An ad with three — that’s right, three! — lessons in one

iPad case that isn't

From the world of online deals comes this marvel: the world’s smallest iPad case.

That’s right, folks. This case is so small that it shrinks your iPad to the size of an iPhone. It’s so small that you can Photoshop it onto a picture of a skier and make it look totally fake.

But wait! There’s more!

For no additional charge, you’ll get two – count ’em, two – lessons in style and punctuation!

First, you’ll learn how not to use a semicolon.

A semicolon, after all, works much the same way as a period: It connects two independent clauses while signaling a connection between them. It’s also handy when you want to clarify sentences that have more than one series of descriptions. You’ll see this most often in obituaries, like this:

The shrunken iPad is survived by a sister, the iPad Mini of Cupertino, Calif.; five brothers, the iPhones 5, 4S, 4, 3 and 2, also of Cupertino; and a cousin, the iPod Touch, who lives somewhere near a strong wi-fi signal.

You don’t want a semicolon to introduce a noun, a phrase, a clause or a list.
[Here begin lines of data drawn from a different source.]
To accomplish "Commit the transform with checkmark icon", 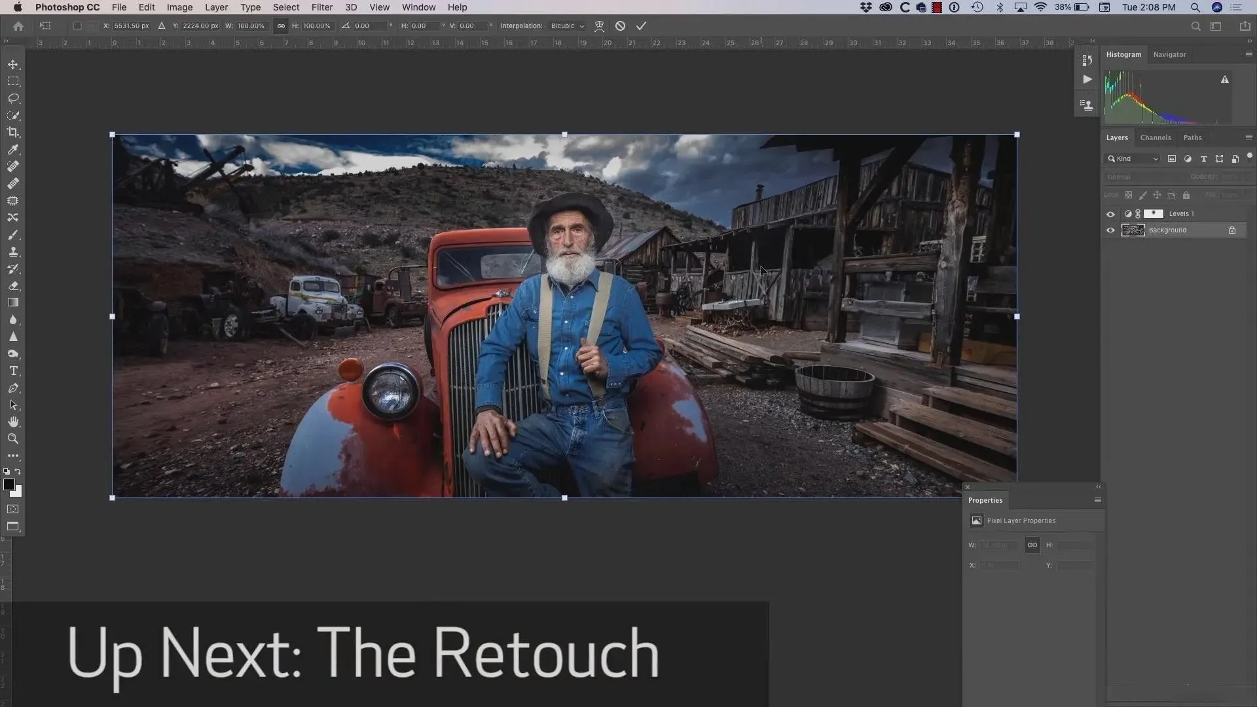I will point(641,26).
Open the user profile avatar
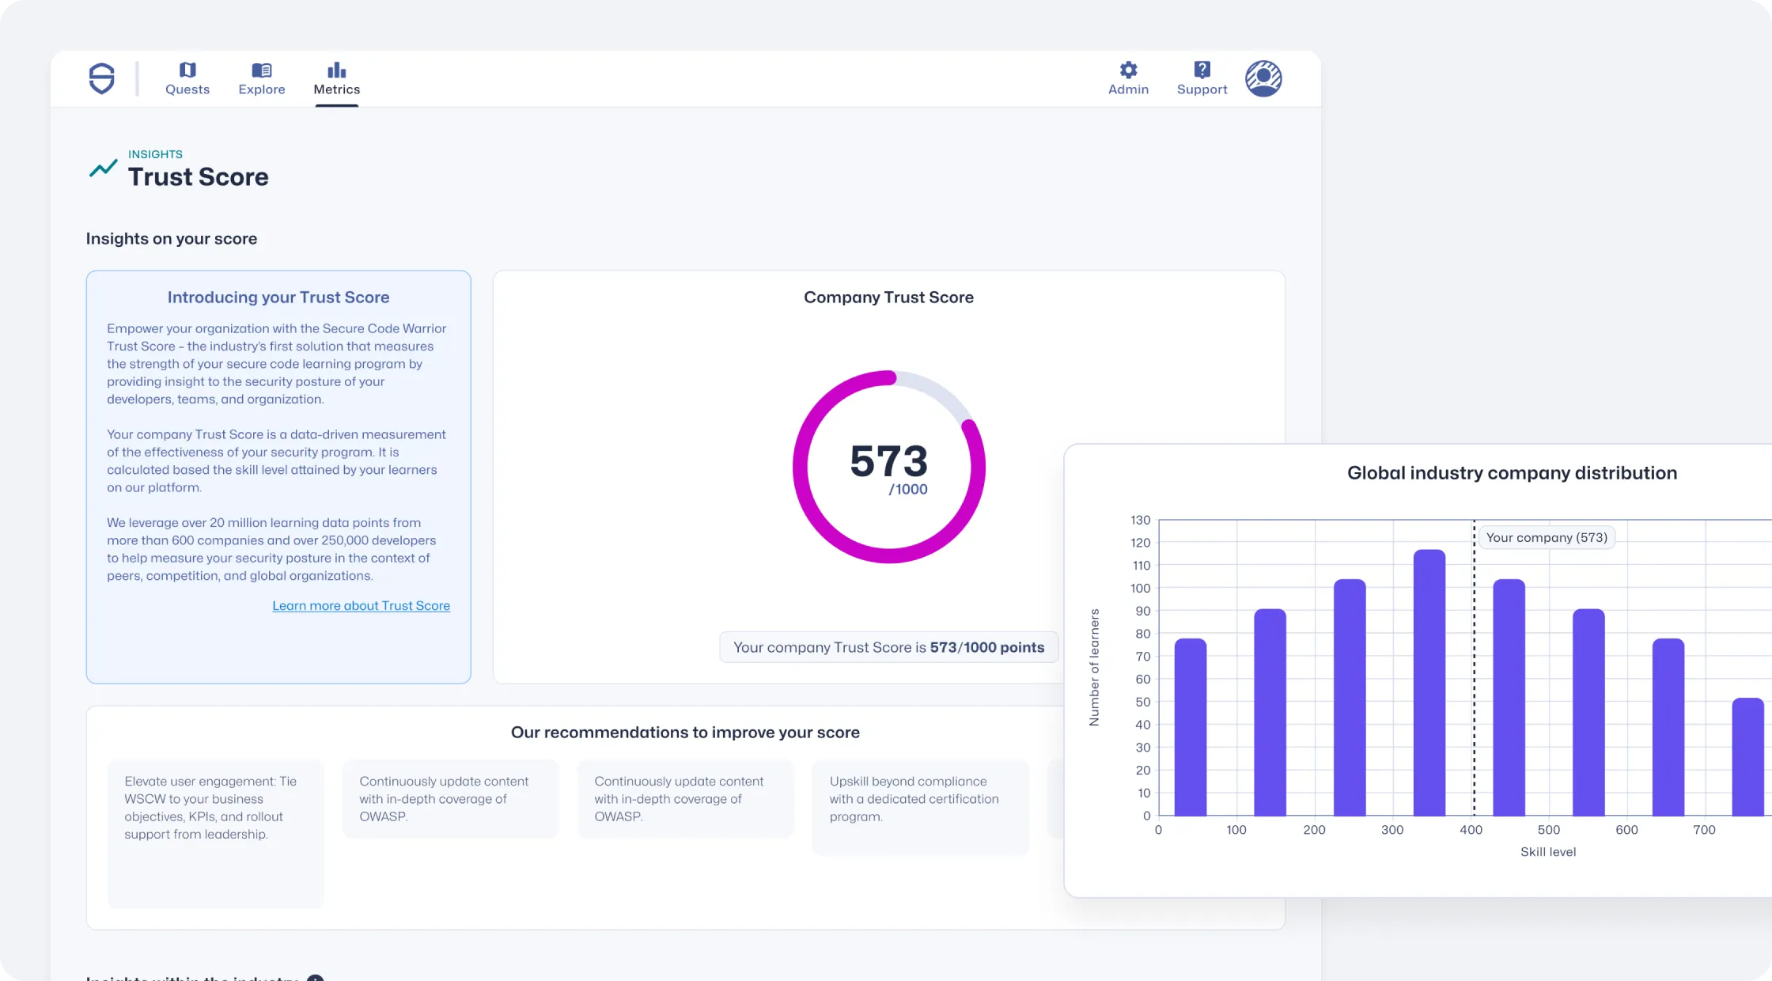The width and height of the screenshot is (1772, 981). pyautogui.click(x=1263, y=78)
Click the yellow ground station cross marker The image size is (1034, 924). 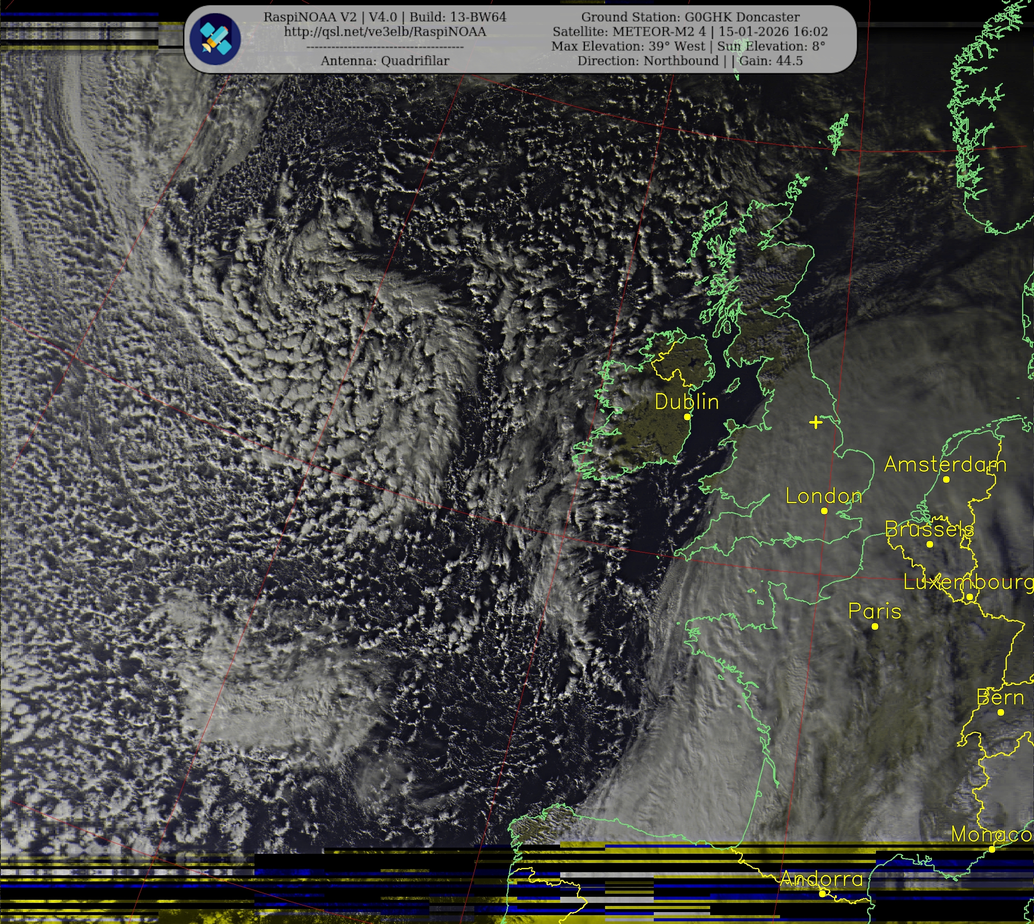pyautogui.click(x=815, y=422)
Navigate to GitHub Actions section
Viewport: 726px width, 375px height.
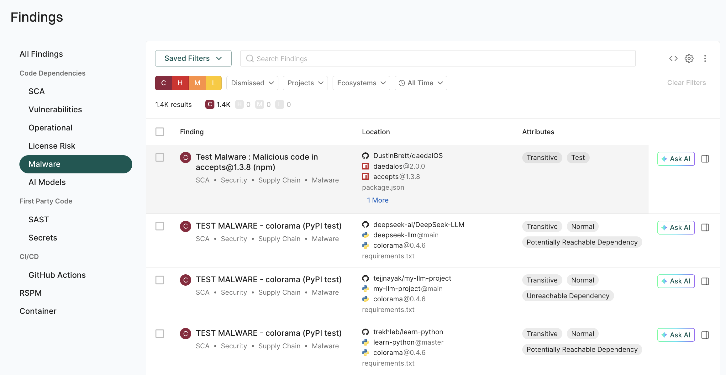57,275
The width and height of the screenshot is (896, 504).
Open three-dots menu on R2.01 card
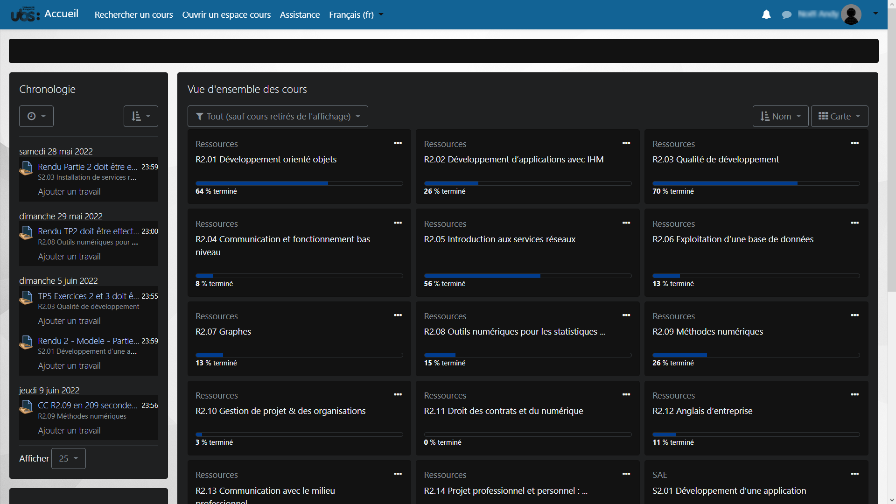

In that case, you want a comma or, if you really want to emphasize something, a colon, as in this sentence: Protect your most treasured toy: your iPad.

Next, you’ll learn the importance of consistency, even if that means – gasp! – breaking a rule.

You heard me right. You won’t find snowproof in a dictionary, but when you use it alongside rainproof, you’ll want to make it a single word so people don’t stop and say, “Hmm. I wonder why rainproof is one word and snow proof is two words?” and be so distracted that they forget to buy the world’s smallest iPad case.